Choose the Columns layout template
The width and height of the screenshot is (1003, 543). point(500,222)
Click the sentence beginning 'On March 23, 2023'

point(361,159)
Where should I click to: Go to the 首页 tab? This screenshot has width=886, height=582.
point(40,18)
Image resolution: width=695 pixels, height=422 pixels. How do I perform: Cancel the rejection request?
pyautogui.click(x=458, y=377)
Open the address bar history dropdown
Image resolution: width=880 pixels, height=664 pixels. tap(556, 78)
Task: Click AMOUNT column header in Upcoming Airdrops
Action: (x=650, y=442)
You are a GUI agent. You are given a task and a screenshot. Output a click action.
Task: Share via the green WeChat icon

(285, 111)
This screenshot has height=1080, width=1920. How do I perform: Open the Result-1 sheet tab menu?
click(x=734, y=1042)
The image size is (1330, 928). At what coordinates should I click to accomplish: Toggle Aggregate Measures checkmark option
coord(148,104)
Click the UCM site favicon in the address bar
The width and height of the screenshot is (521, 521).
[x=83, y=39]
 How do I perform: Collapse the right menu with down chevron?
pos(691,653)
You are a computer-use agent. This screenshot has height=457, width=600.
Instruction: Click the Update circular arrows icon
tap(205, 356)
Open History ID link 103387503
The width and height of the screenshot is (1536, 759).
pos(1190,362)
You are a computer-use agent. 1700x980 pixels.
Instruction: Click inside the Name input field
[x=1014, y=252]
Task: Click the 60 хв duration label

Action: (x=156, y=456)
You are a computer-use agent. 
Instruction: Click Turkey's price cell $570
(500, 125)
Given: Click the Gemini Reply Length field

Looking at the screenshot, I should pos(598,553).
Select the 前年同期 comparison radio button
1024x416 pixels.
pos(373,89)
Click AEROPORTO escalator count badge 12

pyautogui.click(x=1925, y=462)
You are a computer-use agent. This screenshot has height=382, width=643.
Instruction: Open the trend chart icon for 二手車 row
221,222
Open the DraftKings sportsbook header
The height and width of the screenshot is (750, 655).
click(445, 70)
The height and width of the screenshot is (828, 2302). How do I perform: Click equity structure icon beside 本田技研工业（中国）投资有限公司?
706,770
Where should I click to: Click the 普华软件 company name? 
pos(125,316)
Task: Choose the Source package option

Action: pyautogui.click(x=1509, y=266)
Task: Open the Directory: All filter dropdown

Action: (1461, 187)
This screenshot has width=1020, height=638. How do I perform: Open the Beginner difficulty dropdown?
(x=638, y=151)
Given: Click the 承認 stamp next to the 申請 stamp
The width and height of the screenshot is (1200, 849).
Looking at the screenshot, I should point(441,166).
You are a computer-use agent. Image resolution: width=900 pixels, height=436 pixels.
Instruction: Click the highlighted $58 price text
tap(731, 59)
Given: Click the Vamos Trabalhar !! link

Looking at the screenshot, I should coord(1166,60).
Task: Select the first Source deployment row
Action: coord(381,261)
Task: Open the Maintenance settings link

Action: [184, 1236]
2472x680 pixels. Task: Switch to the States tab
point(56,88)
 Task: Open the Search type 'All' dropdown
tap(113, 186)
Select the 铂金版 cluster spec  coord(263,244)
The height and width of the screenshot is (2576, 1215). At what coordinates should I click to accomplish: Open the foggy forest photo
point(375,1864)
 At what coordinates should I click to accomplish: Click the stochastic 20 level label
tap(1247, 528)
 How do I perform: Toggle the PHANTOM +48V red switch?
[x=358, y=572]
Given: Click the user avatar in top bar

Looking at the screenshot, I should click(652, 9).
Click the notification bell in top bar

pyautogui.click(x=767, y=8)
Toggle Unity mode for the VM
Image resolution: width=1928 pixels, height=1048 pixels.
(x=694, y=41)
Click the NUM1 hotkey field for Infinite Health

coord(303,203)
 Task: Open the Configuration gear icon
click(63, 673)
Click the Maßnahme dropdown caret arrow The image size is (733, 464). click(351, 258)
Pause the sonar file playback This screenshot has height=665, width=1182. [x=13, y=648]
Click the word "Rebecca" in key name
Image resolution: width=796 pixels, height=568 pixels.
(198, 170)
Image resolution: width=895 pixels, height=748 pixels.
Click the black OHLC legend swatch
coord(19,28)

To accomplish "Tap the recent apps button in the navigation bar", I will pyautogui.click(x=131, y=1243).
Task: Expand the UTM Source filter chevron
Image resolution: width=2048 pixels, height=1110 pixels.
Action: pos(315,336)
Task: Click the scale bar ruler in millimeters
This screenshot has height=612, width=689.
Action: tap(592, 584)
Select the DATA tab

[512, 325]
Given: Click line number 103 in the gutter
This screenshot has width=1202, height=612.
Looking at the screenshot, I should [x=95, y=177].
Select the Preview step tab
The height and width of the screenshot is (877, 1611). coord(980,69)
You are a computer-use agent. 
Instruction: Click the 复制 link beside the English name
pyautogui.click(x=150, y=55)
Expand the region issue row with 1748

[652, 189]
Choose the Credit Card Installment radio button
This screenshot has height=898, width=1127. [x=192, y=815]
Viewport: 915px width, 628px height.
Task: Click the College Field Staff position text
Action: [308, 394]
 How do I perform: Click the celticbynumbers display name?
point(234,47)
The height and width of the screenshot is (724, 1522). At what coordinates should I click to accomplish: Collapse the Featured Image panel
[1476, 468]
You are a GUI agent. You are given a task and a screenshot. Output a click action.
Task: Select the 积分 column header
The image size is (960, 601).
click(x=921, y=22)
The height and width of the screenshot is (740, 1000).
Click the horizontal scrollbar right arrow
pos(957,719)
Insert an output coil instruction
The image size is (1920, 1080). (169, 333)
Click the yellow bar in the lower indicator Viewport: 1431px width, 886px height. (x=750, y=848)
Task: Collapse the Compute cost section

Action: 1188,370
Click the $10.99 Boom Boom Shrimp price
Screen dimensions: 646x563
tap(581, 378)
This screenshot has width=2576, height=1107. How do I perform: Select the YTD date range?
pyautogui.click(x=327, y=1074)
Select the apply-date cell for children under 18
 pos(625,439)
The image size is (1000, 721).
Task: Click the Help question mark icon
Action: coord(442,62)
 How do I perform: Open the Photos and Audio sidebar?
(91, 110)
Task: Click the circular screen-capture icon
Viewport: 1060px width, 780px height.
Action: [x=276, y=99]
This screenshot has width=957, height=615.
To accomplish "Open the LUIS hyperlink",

________________

WORK TO COMPLETE. Reproduce verbatim every line from the one containing "How do I perform: Click the" through the final line, with both ends included.

FINISHED TASK.
 How do I perform: Click the celticbynumbers display name?
point(234,47)
The height and width of the screenshot is (724, 1522). At what coordinates should I click to accomplish: Collapse the Featured Image panel
[1476, 468]
You are a GUI agent. You are given a task and a screenshot. Output a click action.
Task: Select the 积分 column header
The image size is (960, 601).
click(x=921, y=22)
The height and width of the screenshot is (740, 1000).
Click the horizontal scrollbar right arrow
pos(957,719)
Insert an output coil instruction
The image size is (1920, 1080). (169, 333)
Click the yellow bar in the lower indicator Viewport: 1431px width, 886px height. (x=750, y=848)
Task: Collapse the Compute cost section

Action: 1188,370
Click the $10.99 Boom Boom Shrimp price
Screen dimensions: 646x563
tap(581, 378)
This screenshot has width=2576, height=1107. How do I perform: Select the YTD date range?
pyautogui.click(x=327, y=1074)
Select the apply-date cell for children under 18
 pos(625,439)
The image size is (1000, 721).
Task: Click the Help question mark icon
Action: coord(442,62)
 How do I perform: Open the Photos and Audio sidebar?
(91, 110)
Task: Click the circular screen-capture icon
Viewport: 1060px width, 780px height.
Action: [x=276, y=99]
This screenshot has width=957, height=615.
To accomplish "Open the LUIS hyperlink",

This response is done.